Certified Kubernetes Administrator (CKA)

The CKA is a two-hour, hands-on lab exam across multiple Kubernetes clusters. You're solving real problems under time pressure - no multiple choice, no theory. This guide focuses on the things that actually matter: the commands you need muscle memory for, the YAML you should be able to produce fast, and the systematic approaches that prevent you from spinning in place during troubleshooting questions.


Exam Facts

Format Browser-based terminal, multiple live clusters
Duration 2 hours
Passing score 66%
Price $395 USD (one free retake included)
Open book kubernetes.io/docs and github.com/kubernetes only
Questions ~17 tasks, each worth 4–13%

First 3 Minutes: Terminal Setup

Do this before touching any question. It saves 10+ minutes across the exam.

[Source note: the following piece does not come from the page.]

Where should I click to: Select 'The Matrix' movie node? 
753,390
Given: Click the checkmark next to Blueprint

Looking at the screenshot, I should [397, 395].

# Autocomplete (massive time saver)
source <(kubectl completion bash)
echo "source <(kubectl completion bash)" >> ~/.bashrc

# Alias - use k everywhere
alias k=kubectl
complete -F __start_kubectl k

# Set default editor to vim if you're comfortable with it
export KUBE_EDITOR=vim

Vim settings (add to ~/.vimrc if you use vim):

set expandtab
set tabstop=2
set shiftwidth=2

For nano users, the terminal's default is usually fine - don't waste time on this.


Time Management

  • Each question shows its percentage weight - use that to triage. A 13% question deserves 3x more time than a 4% one.
  • Skip and flag anything taking more than 3–4 minutes. Come back after completing the easier tasks.
  • Always verify your answer: kubectl get <resource> -n <namespace> after every task.
  • The exam has multiple cluster contexts. Always run the context-switch command shown at the top of each question before starting. Forgetting this is one of the most common failure modes.
kubectl config use-context <cluster-name>

Domain 1: Cluster Architecture, Installation & Configuration (25%)

kubeadm - Know This Cold

Bootstrap a cluster:

kubeadm init --apiserver-advertise-address=<IP> --pod-network-cidr=10.244.0.0/16

Copy the kubeadm join output. Then set up kubeconfig:

mkdir -p $HOME/.kube
cp -i /etc/kubernetes/admin.conf $HOME/.kube/config
chown $(id -u):$(id -g) $HOME/.kube/config

Join a worker node (use the token from kubeadm init output):

kubeadm join <control-plane-ip>:6443 \
  --token <token> \
  --discovery-token-ca-cert-hash sha256:<hash>

If the token expired, generate a new one:

kubeadm token create --print-join-command

Upgrade a cluster (this is a multi-step process - get it right):

# On the control plane node:
apt-get update
apt-get install -y kubeadm=1.XX.X-*
kubeadm upgrade plan
kubeadm upgrade apply v1.XX.X

# Drain the node, then upgrade kubelet/kubectl:
kubectl drain <node> --ignore-daemonsets --delete-emptydir-data
apt-get install -y kubelet=1.XX.X-* kubectl=1.XX.X-*
systemctl daemon-reload
systemctl restart kubelet
kubectl uncordon <node>

# Repeat drain/upgrade/uncordon for each worker node

etcd Backup and Restore

This appears on nearly every CKA exam. Memorize the exact flags.

Backup:

ETCDCTL_API=3 etcdctl snapshot save /opt/etcd-backup.db \
  --endpoints=https://127.0.0.1:2379 \
  --cacert=/etc/kubernetes/pki/etcd/ca.crt \
  --cert=/etc/kubernetes/pki/etcd/server.crt \
  --key=/etc/kubernetes/pki/etcd/server.key

Verify backup:

ETCDCTL_API=3 etcdctl snapshot status /opt/etcd-backup.db

Restore:

ETCDCTL_API=3 etcdctl snapshot restore /opt/etcd-backup.db \
  --data-dir=/var/lib/etcd-restored

# Update the etcd static pod manifest to point to the new data dir:
# Edit /etc/kubernetes/manifests/etcd.yaml
# Change: --data-dir=/var/lib/etcd  →  --data-dir=/var/lib/etcd-restored
# Also update the hostPath volume to match the new data-dir

Common mistake: forgetting to update hostPath in the etcd manifest after restore. The manifest has both a --data-dir flag and a volume mount - both need to match the new path.

Static Pods

Static pods are managed by the kubelet directly, not the API server. Their manifests live in /etc/kubernetes/manifests/.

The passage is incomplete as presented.